The Dudes and Nickels are always a joy to fly with, they make things easy and are typically the first to admit it if they fuck anything up. Whistler is a pain; they don't fly much when they're at home so they typically suck and they're always trying to back-dick us into giving them practice AR (which is fine if they're upfront about it, but they never are and we have other shit to do so take your gas and fuck off Whistler). Grim is usually on the back half of a 22 hour mission, so their crews range from slap-happy and Go-Pilled-up giving us riddles and playing word games during AR, to understandably slow and sloppy in which case they're always apologetic about it. Panthers are the biggest pain in the ass though. I've never flown with an F-35 flight lead who didn't seem to have a god complex, they're never ashamed to show up late without a heads up, or to ask us to rework clearances for them even when we're super busy and there's four of them doing nothing (hey Panther 11, how about we do our job and you do your job?)

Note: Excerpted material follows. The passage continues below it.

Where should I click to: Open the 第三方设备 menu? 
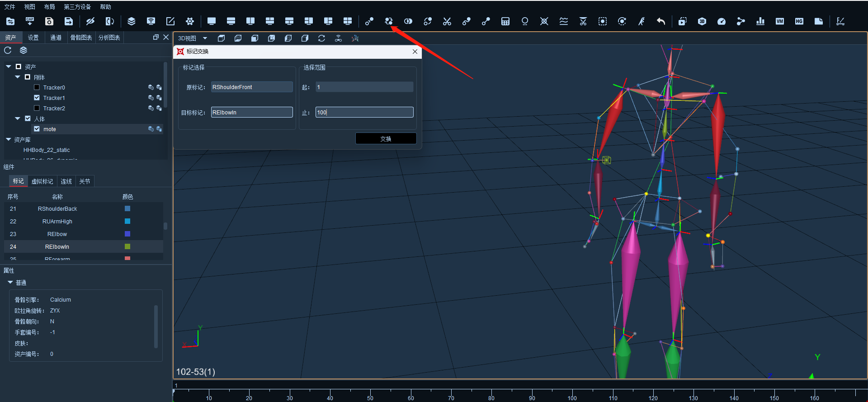(77, 7)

I try to take our perception and reputation seriously. Every ATC center in the Middle East knows who Python is. Every receiver knows it's us and that MacDill is the current deployed 135 squadron. So when we run into them at the bar in Ramstein or in Spain in two weeks they can either think "oh those guys are douchebags" OR they can remember how Lt Loyd rolled out right fucking in front of them every single night, making their half of the rendezvous carelessly easy. They can either remember how some of us stutter like idiots on the radio, OR that we always give them a full-on heart-felt "thanks for stopping by, CYA" when signing off. Reputation matters. No one wants to be a part of the douchebag squadron.
Anyway. That's about it for today. I'm flying an over-the-shoulder tomorrow with a new AC who I think is the same guy who was two years ahead of me in ROTC. That'll be fun. We're still expecting to leave in two week despite the Secretary of Defense ordering every single person deployed to extend by 60 days. Pilot perks. We don't have to worry about catching coronavirus on the rotator or when changing planes in Germany, we'll just fly ourselves home when it's time.